IS IT SAFE TO GIVE DNA AWAY?
The question which might be on your mind – is it safe to provide your saliva to a company? The answer is that it’s a personal choice.
23AndMe says customer privacy and security are “crucial” to its service.
Personal information and genetic data are stored in “walled-off segregated computing environments”, and all connections to the 23AndMe computing environment use strong encryption, and require multi-factor authentication.
Furthermore, unless you consent to store or “bio-bank” your sample, saliva samples and DNA are destroyed after the lab completes the analysis. You can update your preferences on your account settings once the sample has completed processing.
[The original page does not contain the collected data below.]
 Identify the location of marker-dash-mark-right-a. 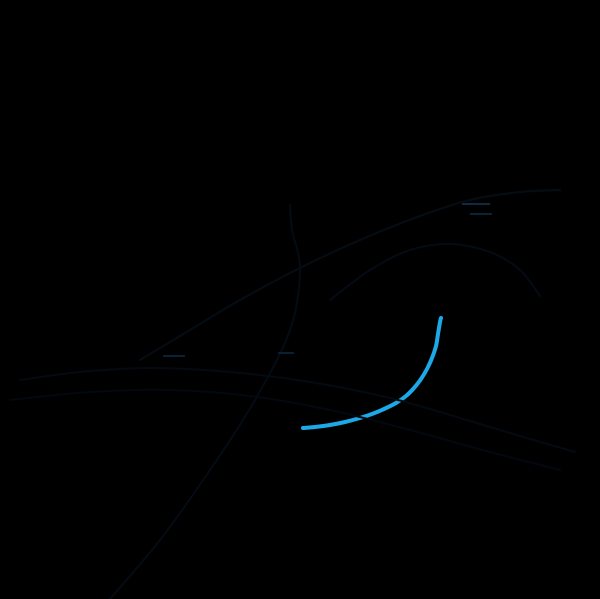
(476, 204).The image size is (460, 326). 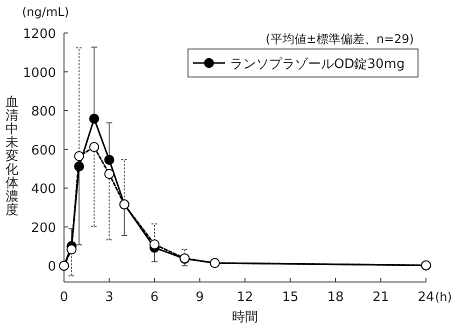 What do you see at coordinates (44, 228) in the screenshot?
I see `y-tick-label: 200` at bounding box center [44, 228].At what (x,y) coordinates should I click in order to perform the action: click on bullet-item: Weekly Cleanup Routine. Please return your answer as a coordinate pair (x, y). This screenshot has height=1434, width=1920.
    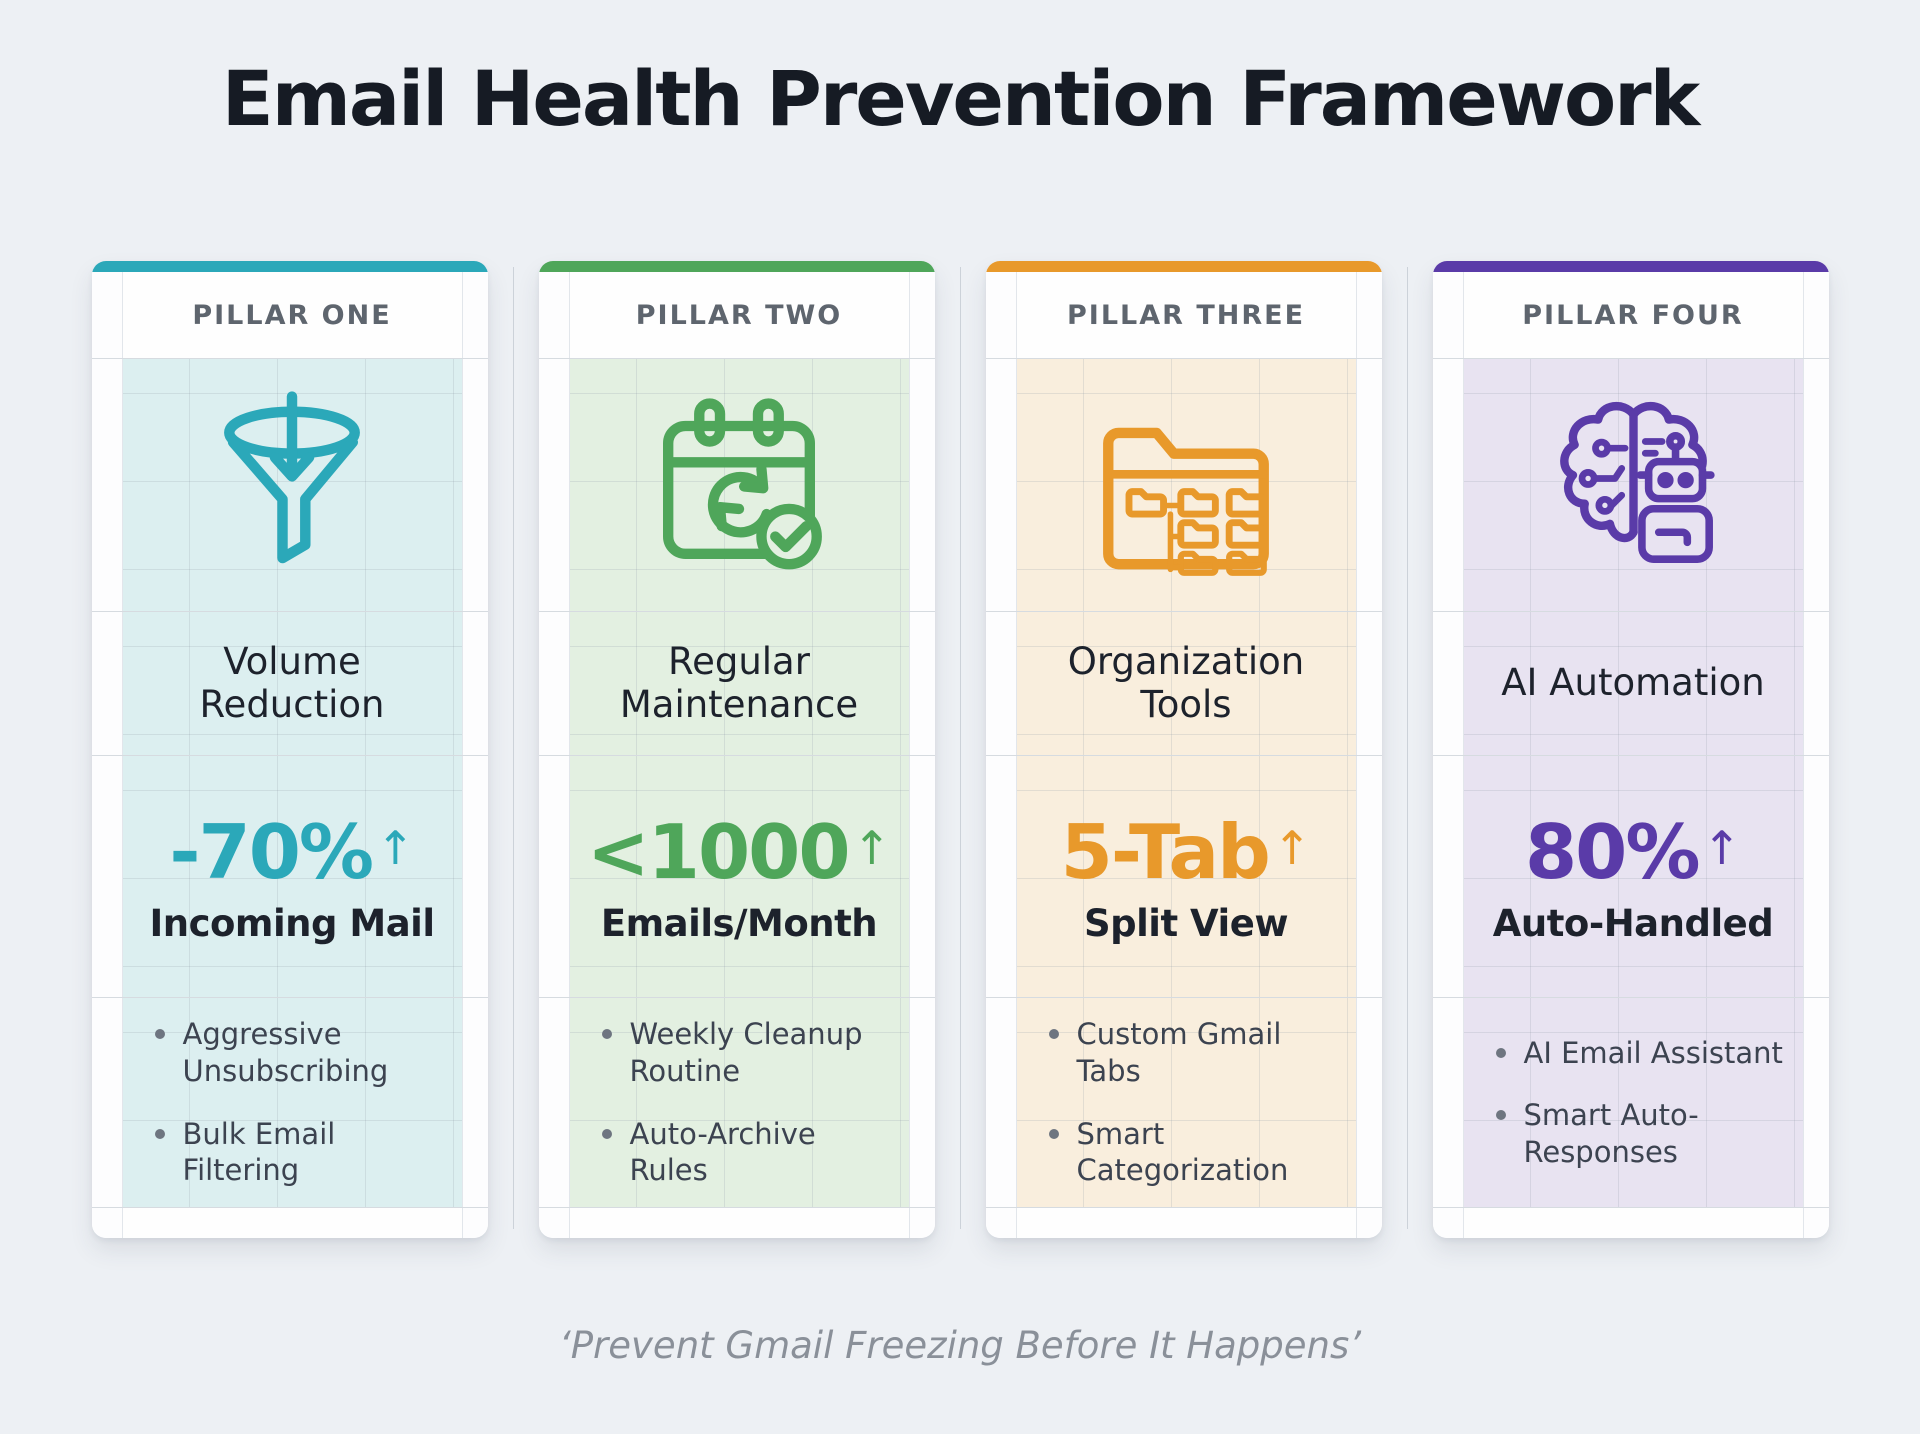
    Looking at the image, I should click on (748, 1052).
Argent says that when genealogical websites first launched, there was a lot of questions about where information was being stored, who had access, and how much control the customer had. But time has meant people are better educated and informed.
Dr Nic Rawlence, lecturer in ancient DNA from the University of Otago, says providing a saliva swab is non-invasive.
But people should be wary of any medical claims, as ancestry websites are devoid of medical experience, he says. Anybody concerned about medical claims should contact their doctor and asked to be referred to a genetic counsellor.
As for the police or state authorities being able to access your genetic data, they’re not allowed to without a warrant and probable cause, Rawlence says.
Consumers should have the right to ask for their sample to be destroyed once the genetic ancestry testing is complete, and be able to control who sees their genetic data.
Rawlence does not recommend loading ancestry DNA profiles onto publicly searchable databases, as you “lose all control” over who has access to it.
“Once you do ancestry DNA testing you lose your genetic anonymity, ” Rawlence says.
“That being said, if you choose not to do ancestry DNA testing, you have no doubt lost it already, as a relative will have done ancestry DNA testing, and you share a certain percentage of DNA with your relatives.”
The right way to go about tracing your ancestors ultimately is up to you.
As Rawlence says, DNA testing can’t be interpreted in isolation. Traditional documents can be erroneous or falsified, and DNA tracking only makes sense in light of family history.
But these are just two tools in the tool box.
WHY ARE WE INTERESTED?
Argent says people are interested in “what accidents in history have happened” to put them where they are today.
People start out looking to tell the story of their ancestors, but end up telling the stories of themselves, he says.
“We live in a world where our ancestry is highly curated. It’s curated by us, it’s curated by the media, there’s a whole bunch of different things that impact how we see ourselves and how we reflect ourselves back to the world.”
Tracking ancestry helps people understand themselves, and subsequently the way they explain and present themselves to the world.
“Decades ago, people would do it almost as a way of venerating our ancestors, and it was almost as if it was some familial obligation – we did it because it kept the memories of our ancestors alive,” Argent says.
“I think there’s an element of that, but I think part of it is we’re doing it because we’re trying to find a connection to a grand narrative, to a bigger story.”